Baca berita tanpa iklan. Gabung Kompas.com+
Salin Artikel

Mengapa Hasil Riset Tidak Menjadi Kebijakan?

Oleh: Sri Gilang Muhammad Sultan Rahma Putra

SAYA sering mendengar keluhan kolega peneliti tentang tidak digunakannya hasil riset dalam pembuatan kebijakan.

Keluhan demikian terkadang ditimpali dengan keluhan bahwa pengambil kebijakan memang sebenarnya tidak terlalu peduli dengan pemanfaatan hasil riset sebagai landasan pengambilan kebijakan dan lebih mementingkan masukkan dari pihak lainnya yang dianggap lebih sesuai dengan kepentingannya.

Namun, apakah ketidakpedulian atas hasil riset atau ketidaksesuaian hasil riset dengan kepentingan menjadi satu-satunya faktor pengabaian hasil riset dalam pengambilan kebijakan?

Boleh jadi, ada juga faktor internal dari hasil atau proses riset yang berperan.

Saya mencoba merefleksikan pengalaman 8 tahun sebagai PNS Peneliti di Pemerintahan untuk menjawabnya. Suatu refleksi pribadi tentunya tidak bisa menghindari unsur subjektivitas karena perbedaan pengalaman.

Namun, refleksi ini bisa menjadi autokritik yang dapat mendorong perbaikan.

Saya mengidentifikasi 6 faktor internal penyebab hasil riset tidak menjaadi landasan kebijakan.

Pertama, keraguan terhadap kualitas hasil riset.

Ketika hasil riset akan diterapkan menjadi kebijakan, maka harus dipastikan dahulu jika hasil risetnya dapat dipertanggung jawabkan secara ilmiah dihadapan komunitas ilmiah baru kemudian dikomunikasikan kepada pembuat kebijakan.

Keyakinan ini penting sebab kebijakan akan berpengaruh kepada kehidupan banyak orang, sehingga tentunya tidak bisa sembarangan hasil riset disodorkan kepada pembuat kebijakan.

Keraguan tersebut muncul karena adanya beberapa masalah pada ekosistem ilmiah kita.

Belum lepas dari ingatan kita berita menghebohkan tentang perjokian publikasi ilmiah. Praktik perjokian publikasi ilmiah tentunya memunculkan keraguan atas kompetensi dan integritas dari peneliti pelaku riset.

Dengan adanya keraguan tersebut tentunya wajar belaka jika efek lanjutannya adalah munculnya keraguan terhadap kualitas risetnya.

▶ DATA TERSIMPAN
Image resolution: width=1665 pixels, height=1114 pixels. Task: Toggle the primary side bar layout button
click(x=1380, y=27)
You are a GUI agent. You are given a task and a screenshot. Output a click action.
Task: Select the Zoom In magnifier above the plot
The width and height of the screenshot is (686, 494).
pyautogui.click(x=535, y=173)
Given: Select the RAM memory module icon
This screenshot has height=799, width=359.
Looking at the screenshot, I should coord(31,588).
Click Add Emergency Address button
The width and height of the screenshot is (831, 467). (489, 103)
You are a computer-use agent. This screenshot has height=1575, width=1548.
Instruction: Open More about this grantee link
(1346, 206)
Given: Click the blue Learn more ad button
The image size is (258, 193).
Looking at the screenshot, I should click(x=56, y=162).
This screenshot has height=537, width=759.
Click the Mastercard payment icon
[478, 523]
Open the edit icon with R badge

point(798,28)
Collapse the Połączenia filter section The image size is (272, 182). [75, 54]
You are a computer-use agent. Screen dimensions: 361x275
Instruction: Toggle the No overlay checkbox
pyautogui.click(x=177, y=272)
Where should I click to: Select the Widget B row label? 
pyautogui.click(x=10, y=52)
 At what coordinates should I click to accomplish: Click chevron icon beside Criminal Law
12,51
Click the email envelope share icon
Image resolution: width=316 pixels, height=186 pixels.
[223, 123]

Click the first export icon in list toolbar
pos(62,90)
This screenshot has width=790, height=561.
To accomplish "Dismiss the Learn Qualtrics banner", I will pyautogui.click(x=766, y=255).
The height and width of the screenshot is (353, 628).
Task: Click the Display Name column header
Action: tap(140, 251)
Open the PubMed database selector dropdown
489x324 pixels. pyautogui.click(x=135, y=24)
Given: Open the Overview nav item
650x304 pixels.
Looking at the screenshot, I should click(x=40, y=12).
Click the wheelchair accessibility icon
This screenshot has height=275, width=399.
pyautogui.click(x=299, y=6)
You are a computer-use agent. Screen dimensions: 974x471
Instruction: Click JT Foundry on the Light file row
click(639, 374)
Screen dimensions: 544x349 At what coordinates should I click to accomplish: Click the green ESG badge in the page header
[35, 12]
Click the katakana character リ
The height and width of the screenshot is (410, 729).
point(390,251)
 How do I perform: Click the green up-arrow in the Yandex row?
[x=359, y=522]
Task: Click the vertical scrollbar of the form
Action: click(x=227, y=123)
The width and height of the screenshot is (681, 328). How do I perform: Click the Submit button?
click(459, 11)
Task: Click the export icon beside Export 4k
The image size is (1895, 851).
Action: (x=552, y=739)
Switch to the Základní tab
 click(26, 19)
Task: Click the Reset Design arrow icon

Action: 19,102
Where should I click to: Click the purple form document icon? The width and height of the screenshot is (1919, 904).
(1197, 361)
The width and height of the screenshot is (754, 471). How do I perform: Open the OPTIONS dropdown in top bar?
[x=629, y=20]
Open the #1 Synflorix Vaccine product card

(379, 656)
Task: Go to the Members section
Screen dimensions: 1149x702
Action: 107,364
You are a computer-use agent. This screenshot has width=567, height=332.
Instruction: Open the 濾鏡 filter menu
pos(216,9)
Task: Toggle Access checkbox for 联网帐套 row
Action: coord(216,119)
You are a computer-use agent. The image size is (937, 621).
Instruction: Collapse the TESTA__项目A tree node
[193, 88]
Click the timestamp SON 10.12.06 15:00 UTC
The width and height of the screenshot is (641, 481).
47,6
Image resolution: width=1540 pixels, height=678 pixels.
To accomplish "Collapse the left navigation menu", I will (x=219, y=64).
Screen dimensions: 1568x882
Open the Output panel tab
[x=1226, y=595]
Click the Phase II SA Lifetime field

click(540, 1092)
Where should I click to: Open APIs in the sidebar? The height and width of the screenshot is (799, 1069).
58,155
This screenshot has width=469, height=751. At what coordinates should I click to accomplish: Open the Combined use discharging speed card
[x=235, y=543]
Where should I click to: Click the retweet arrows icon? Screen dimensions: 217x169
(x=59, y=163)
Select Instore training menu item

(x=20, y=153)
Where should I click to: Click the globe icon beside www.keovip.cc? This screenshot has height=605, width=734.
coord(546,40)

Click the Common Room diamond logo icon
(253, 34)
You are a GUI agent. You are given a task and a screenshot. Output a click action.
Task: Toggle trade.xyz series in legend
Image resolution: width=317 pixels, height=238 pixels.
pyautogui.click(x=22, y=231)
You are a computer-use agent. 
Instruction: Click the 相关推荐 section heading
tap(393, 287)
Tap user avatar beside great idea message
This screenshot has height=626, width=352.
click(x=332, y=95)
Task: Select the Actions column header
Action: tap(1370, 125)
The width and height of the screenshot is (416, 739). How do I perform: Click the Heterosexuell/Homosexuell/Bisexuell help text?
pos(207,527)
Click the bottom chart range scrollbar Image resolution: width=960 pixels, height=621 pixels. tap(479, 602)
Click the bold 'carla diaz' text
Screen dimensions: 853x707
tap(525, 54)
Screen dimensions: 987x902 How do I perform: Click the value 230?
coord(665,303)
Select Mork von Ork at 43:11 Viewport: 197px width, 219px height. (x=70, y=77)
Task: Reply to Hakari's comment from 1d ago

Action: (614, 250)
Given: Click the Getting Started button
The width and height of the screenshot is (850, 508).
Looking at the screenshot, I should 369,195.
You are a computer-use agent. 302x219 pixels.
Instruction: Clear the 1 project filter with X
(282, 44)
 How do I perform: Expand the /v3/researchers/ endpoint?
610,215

▶ KETENTUAN TUGAS
Tolong ketik ulang secara persis bagian teks tentang hasil riset dan kebijakan yang dimulai dengan kata-kata berisi "Pertama, keraguan terhadap" dan berakhir pada "ekosistem ilmiah kita.".

▶ HASIL LATIHAN
Pertama, keraguan terhadap kualitas hasil riset.

Ketika hasil riset akan diterapkan menjadi kebijakan, maka harus dipastikan dahulu jika hasil risetnya dapat dipertanggung jawabkan secara ilmiah dihadapan komunitas ilmiah baru kemudian dikomunikasikan kepada pembuat kebijakan.

Keyakinan ini penting sebab kebijakan akan berpengaruh kepada kehidupan banyak orang, sehingga tentunya tidak bisa sembarangan hasil riset disodorkan kepada pembuat kebijakan.

Keraguan tersebut muncul karena adanya beberapa masalah pada ekosistem ilmiah kita.